Toddler sitting on green potty

Getting the timing right is key to successful toilet training. Children's continence nurse and National Helpline consultant Janine Armocida offers some practical advice for parents.

It may surprise you to learn that Australian children today can expect to be in nappies at least 12 months longer than children born before the 1980s, a trend reflected in other western countries. This, despite a child-orientated approach to toilet training that stemmed from the 1960s and is still favoured today.

There is now research suggesting a window of opportunity during which children are best toilet trained; some research suggests between 18 and 24 months while some recommends between 24 and 27 months. Deciding on the right time for your child is an important decision, and one only you can judge.

Summer is here so it may be a good time to start thinking about it now. It should be a period when there aren’t too many other stressors in the house, because you have to be prepared for accidents.

Signs that suggest your toddler may be ready for toilet training are:
  • they can stay dry for a two-hour period or after their afternoon nap
  • they can can follow simple instructions
  • they can pull their pants up and down.
Some toddlers will even tell you they have wet or soiled their nappy, or that they want to stop wearing them - both excellent indicators that they are ready. 

 

Be prepared with a potty or toilet seat insert, a foot support/step-ladder and plenty of clean underpants. Let your toddler choose the underpants; there are many themed designs to choose from. Your child can even help choose the potty, toilet seat insert and steps.

It’s also a good idea to borrow or purchase children’s picture books about the subject to help the process along. Do what you can to get your child excited about toilet training, because removing the nappy might not make much sense to them; after all, they have been wearing a portable toilet all their lives. 

Timing the trips to the toilet is also key for effective toilet training. The best times to sit your child on the potty or toilet are: when they get up in the morning, straight after a meal or snack and after their afternoon nap.

If your child happens to have a regular time when they open their bowels, put them on the potty or toilet at that time.

Watch your child carefully to make sure the bowel motions remain soft and regular, because hard poo can make toilet training more difficult. If that’s the case, encourage foods that keep bowel motions soft, such as pears and kiwi fruit.

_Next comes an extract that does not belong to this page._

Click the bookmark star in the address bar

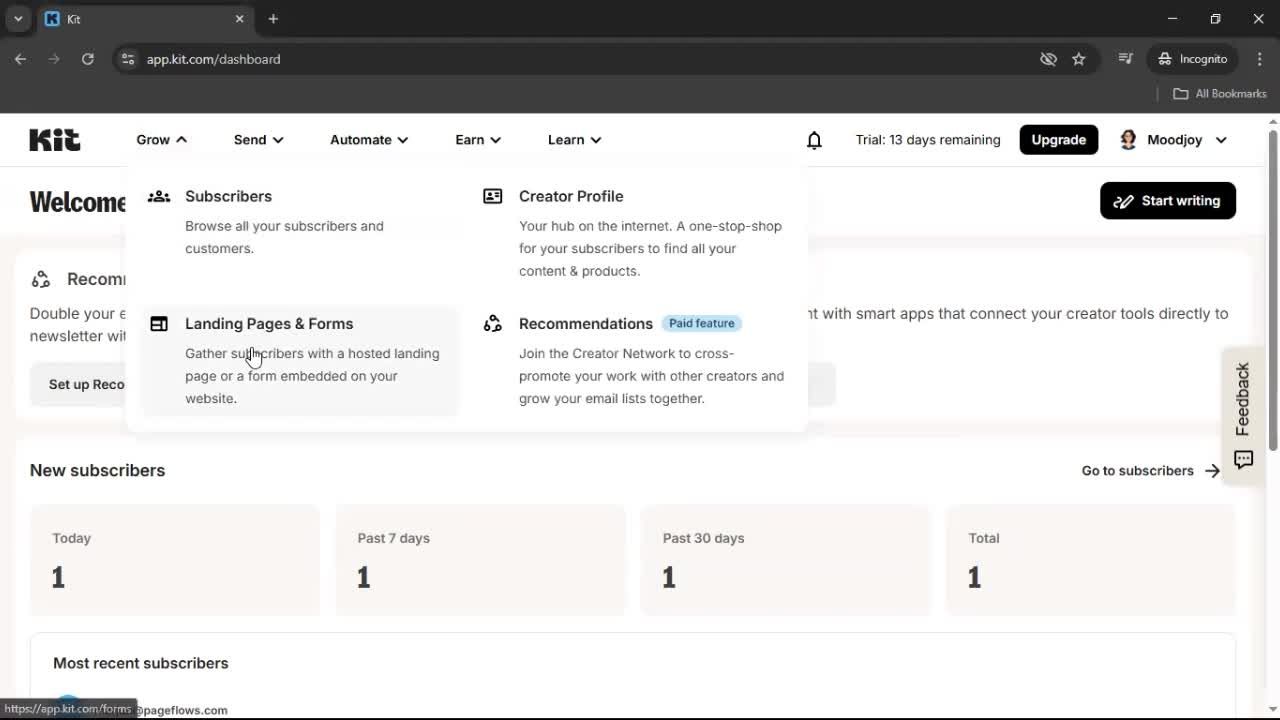click(x=1079, y=59)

Stay positive. Small rewards such as sticker charts, cuddles or high fives may help your child stay on track. It’s important to reward not only when they wee or poo, but even when they sit on the toilet when asked and don’t do anything.

It is important to stay relaxed and positive.  Use positive verbal and body language and avoid saying things such as “you stink” or “pooey.

Also be aware that it’s not uncommon for toilet training to sometimes regress; there may be a new sibling in the house, your child may be sick or the timing might not be quite right.

Stay positive, praise behaviour you want and ignore behaviour you don’t. All clean-ups need to be no fuss, no frills.  And remember, it is OK to take a break from toilet training if things get too stressful for you or your child. 

Tips from the experts
  • If your child wears disposable nappies it may be difficult to feel if the nappy is wet or dry. If this is the case, put a pair of underpants or a tissue inside the nappy and check at least every 90 minutes to two hours to see if they are wet.
  • Children learn by imitation so it is a good idea from a young age to allow your child to watch you on the toilet. You can even get your toddler to sit on the potty when you’re on the toilet before active toilet training

For more information or advice call the National Continence Helpline on 1800 33 00 66, Monday to Friday 8am to 8pm AEST. People can also email the helpline@continence.org.au.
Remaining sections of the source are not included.